"Obecność krzyża nie oznacza narzucania"
O znaczeniu obecności symboli religijnych, a zwłaszcza krzyża w obliczu oczekiwanego w najbliższych dniach orzeczenia drugiej instancji Europejskiego Trybunału Praw Człowieka w Strasburgu w sprawie odwołania rządu włoskiego od wyroku wydanego 3 listopada 2009 r. - przypomniało prezydium episkopatu Włoch.
W opublikowanym wczoraj oświadczeniu przypomniano, że obecność symboli religijnych a zwłaszcza krzyża, odzwierciedlającego uczucia religijne chrześcijan różnych wyznań, nie oznacza narzucania czegoś czy też wykluczania kogokolwiek. Przeciwnie, wyraża ona tradycję, którą wszyscy znają i uznają jako ogromną wartość duchową oraz znak tożsamości otwartej na dialog z każdym człowiekiem dobrej woli, aby wspierać biednych i cierpiących, niezależnie od wyznania, pochodzenia etnicznego lub narodowości.

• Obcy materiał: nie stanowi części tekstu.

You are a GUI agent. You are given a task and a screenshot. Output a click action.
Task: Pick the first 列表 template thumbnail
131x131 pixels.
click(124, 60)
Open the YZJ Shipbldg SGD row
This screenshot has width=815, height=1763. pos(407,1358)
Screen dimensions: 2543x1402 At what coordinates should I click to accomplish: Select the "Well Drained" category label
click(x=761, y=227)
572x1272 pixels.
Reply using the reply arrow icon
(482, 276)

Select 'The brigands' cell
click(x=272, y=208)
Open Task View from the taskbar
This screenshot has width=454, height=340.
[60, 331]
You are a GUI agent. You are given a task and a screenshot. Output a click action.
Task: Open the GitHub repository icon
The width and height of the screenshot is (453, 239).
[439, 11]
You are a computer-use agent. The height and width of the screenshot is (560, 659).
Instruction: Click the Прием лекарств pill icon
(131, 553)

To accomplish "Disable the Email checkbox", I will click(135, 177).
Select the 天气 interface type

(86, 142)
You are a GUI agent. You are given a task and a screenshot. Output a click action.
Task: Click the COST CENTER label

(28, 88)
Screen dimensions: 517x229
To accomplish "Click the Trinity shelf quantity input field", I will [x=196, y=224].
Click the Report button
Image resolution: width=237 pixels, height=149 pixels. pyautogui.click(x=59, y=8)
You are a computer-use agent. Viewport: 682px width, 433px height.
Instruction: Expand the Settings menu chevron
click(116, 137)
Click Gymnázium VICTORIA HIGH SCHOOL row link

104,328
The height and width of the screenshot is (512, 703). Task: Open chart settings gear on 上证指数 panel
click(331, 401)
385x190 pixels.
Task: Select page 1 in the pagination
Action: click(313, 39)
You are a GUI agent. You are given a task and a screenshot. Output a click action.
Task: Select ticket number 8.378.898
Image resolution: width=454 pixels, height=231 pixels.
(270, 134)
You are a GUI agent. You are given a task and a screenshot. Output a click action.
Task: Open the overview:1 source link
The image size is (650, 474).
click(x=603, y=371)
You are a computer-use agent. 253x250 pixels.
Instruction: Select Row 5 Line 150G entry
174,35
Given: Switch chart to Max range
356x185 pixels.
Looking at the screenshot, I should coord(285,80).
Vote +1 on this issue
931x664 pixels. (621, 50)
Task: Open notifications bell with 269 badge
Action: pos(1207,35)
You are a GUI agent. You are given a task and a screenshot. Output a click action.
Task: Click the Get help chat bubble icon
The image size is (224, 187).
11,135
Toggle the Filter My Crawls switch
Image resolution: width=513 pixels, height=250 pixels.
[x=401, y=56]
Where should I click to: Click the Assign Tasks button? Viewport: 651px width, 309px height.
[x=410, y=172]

„Mamy nadzieję, że w analizie kwestii tak delikatnej zostaną wzięte pod uwagę uczucia religijne ludności oraz wspomniane wyżej wartości, jak również fakt, że we wszystkich krajach europejskich istnieje i rozwija się coraz bardziej pozytywne prawo do wolności religijnej, której istotnym wyrazem jest eksponowanie symboli religijnych” – czytamy w dokumencie.
Kierownictwo włoskiego Kościoła przypomina, iż chrześcijanie na całym świecie zachęcają do dialogu z innymi Kościołami i religiami, a także działają jako integralna część realiów swoich krajów, gdzie w kwestii symboli religijnych obowiązują różne uregulowania prawne oraz autonomiczna ewolucja społeczna i prawna. Zaznacza, iż decyzja by nie karać za obecność krzyży i symboli religijnych w sferze publicznej, byłaby zgodna z zasadą pomocniczości, która reguluje stosunki między państwami a instytucjami europejskimi, w poszanowaniu tysiącletnich tradycji każdego narodu i kraju.
Wielka Izba - instancja odwoławcza Europejskiego Trybunału Praw Człowieka orzeka w składzie 17 sędziów, a wyrok zapada większością głosów. Przed wydaniem orzeczenia odbywa się rozprawa. W składzie orzekającym nie mogą zasiadać sędziowie, którzy orzekali w pierwszej instancji (z wyjątkiem sędziego z danego kraju, tutaj włoskiego) oraz prezesa Trybunału. Wyroki Wielkiej Izby są ostateczne.